Covid Watch developer Zsombor Szabo built the first open source, decentralized, anonymous exposure alert protocol called the CEN Protocol. On March 12, 2020, Zsombor Szabo pushed his first commit to GitHub, laying the foundations of the CW app, completing a proof of concept on March 17 and sharing the video of the working technology on YouTube. Finally, on March 20, 2020, the CW team published a White Paper describing the CEN / TCN protocol.

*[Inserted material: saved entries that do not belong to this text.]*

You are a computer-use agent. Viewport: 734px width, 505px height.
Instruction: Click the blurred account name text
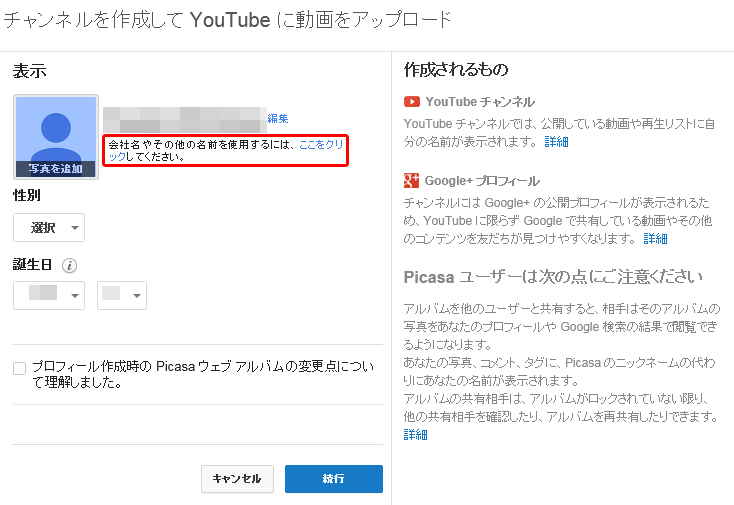[185, 119]
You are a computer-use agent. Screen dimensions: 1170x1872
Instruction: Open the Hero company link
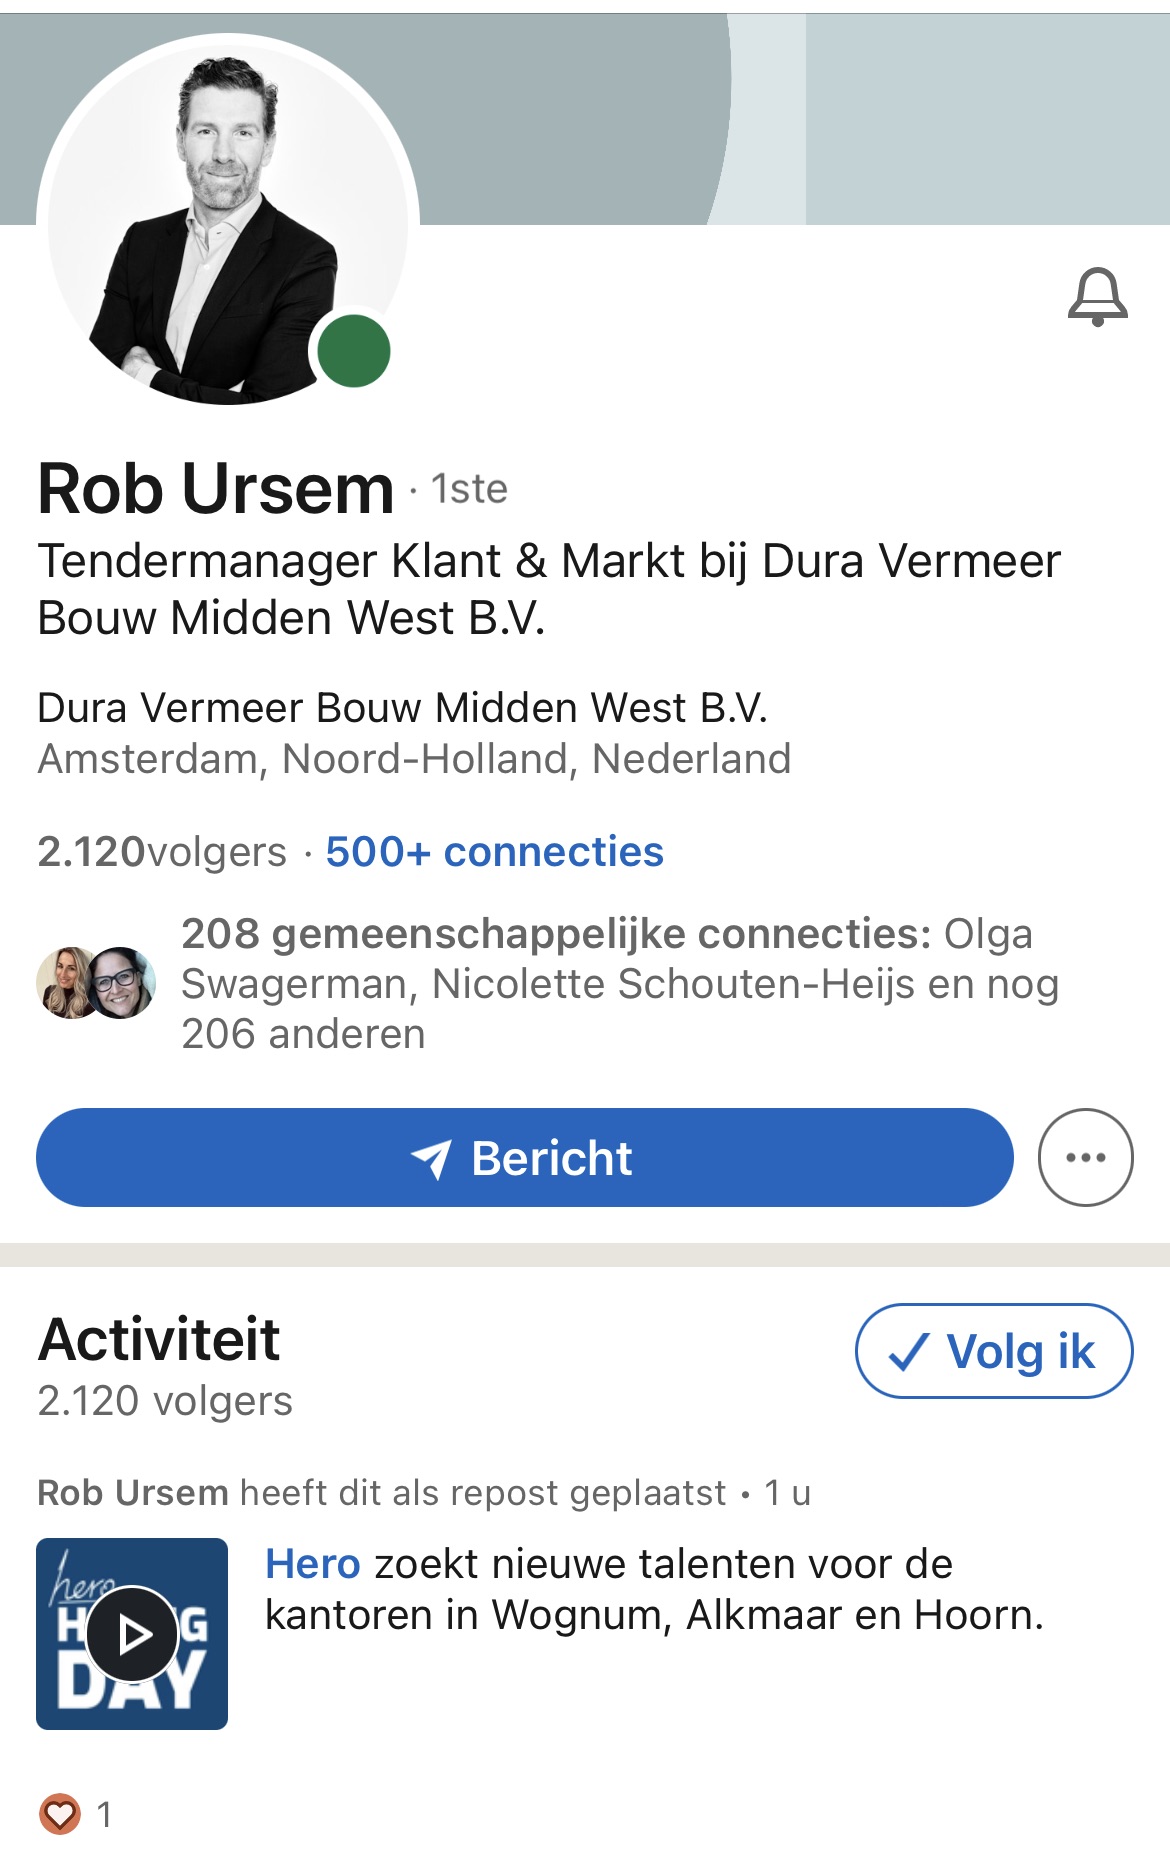click(312, 1564)
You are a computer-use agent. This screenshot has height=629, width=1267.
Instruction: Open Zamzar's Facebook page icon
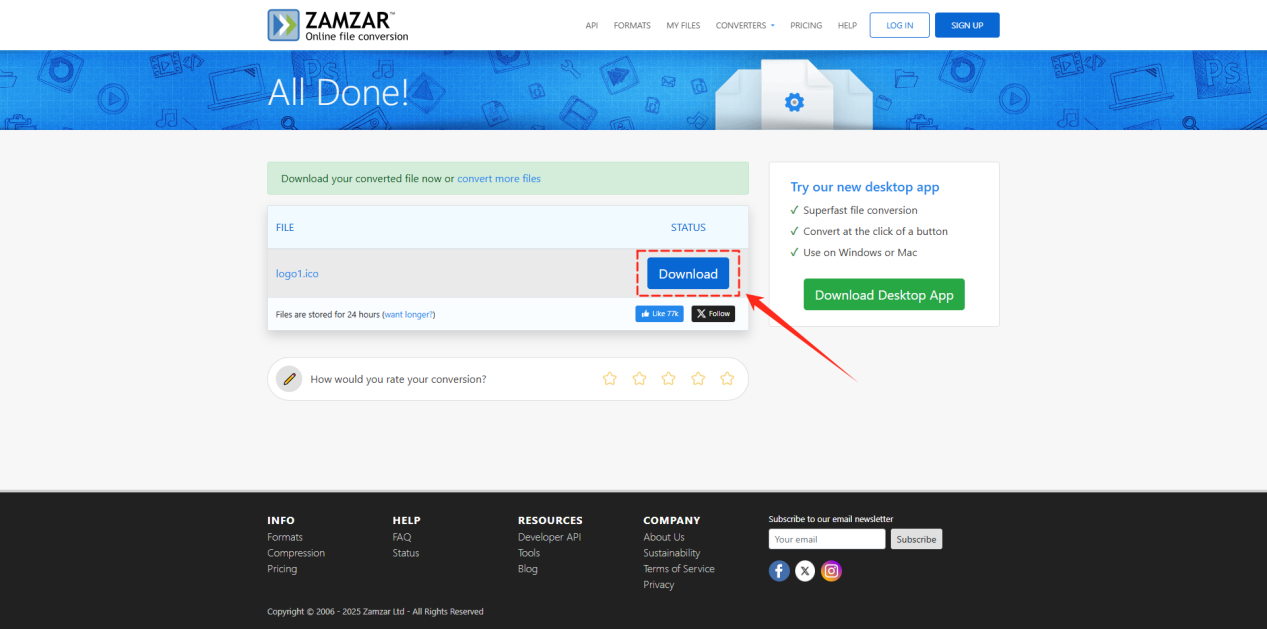coord(779,571)
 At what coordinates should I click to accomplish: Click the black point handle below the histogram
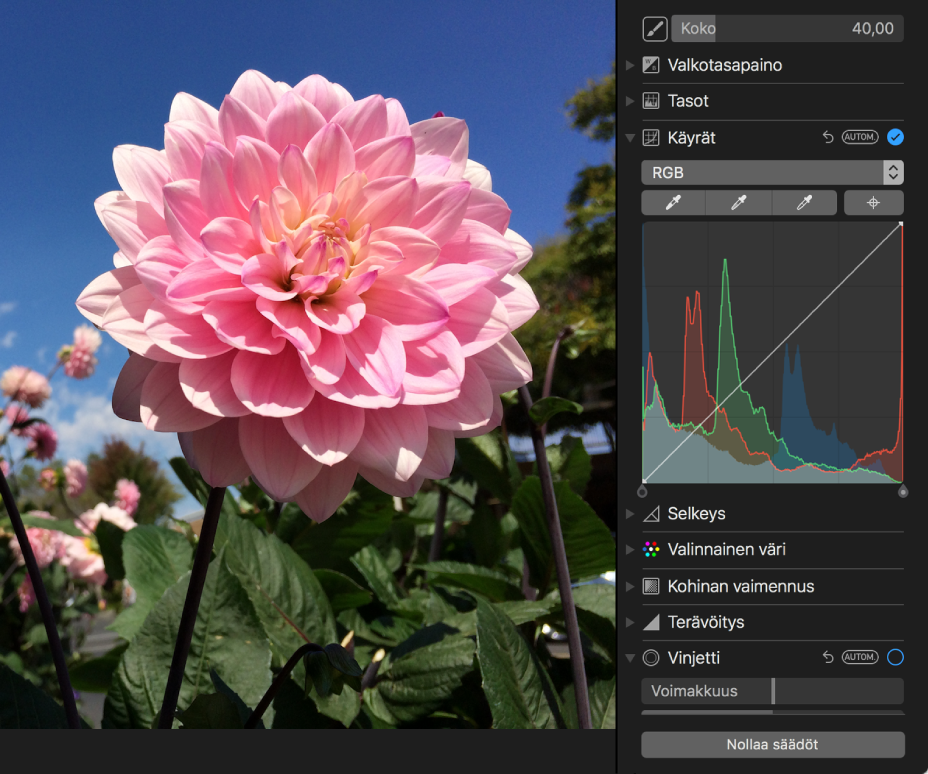pos(642,491)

Tina White presented the technology at Stanford HAI's COVID-19 and AI virtual conference on April 1. After that, Covid Watch began receiving significant news coverage. Covid Watch then helped other groups like the TCN Coalition and MIT SafePaths implement the TCN Protocol within their open source projects to further the development of decentralized technology and foster global interoperability of contact tracing and exposure alerting apps, a key aspect of achieving widespread adoption.

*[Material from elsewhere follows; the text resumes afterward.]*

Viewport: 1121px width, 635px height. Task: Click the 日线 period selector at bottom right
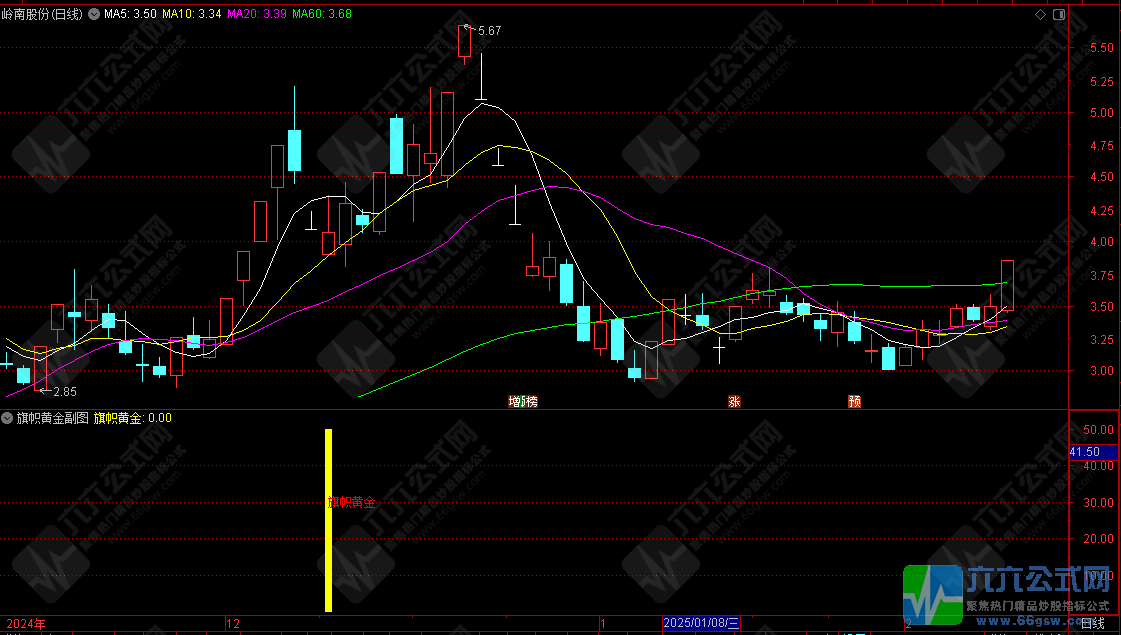coord(1092,624)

In early April, three other teams publish decentralized, anonymous Bluetooth protocols. On April 3, 2020, the first DP^3T white paper commit is published along with its first commit on GitHub.
On April 6, Henry de Valence of the Zcash Foundation publishes a comparison of CEN/TCN with the new white paper proposal from DP^3T.
 On April 9, 2020, the MIT PACT protocol spec authored by Rob Rivest, Ramesh Raskar, Vanessa Teague, and many more cited CW and DP^3T and Nicky Case published a comic describing how the CW and DP^3T Protocols work. Finally, after CW and CoEpi published their reference implementation CEN (TCN) protocol and along with several other teams communicated to Apple the issues they faced regarding a successful exposure notification app, Apple and Google announced their contact tracing API on April 10, 2020.

On April 28, 2020, CW implemented the TCN protocol in a fully functional anonymous exposure alert app with Android bridging, first available in Apple TestFlight via the Stanford App Store. In May 2020, Covid Watch launched the first calibration and beta testing pilot of the GAEN protocol in the United States at the University of Arizona.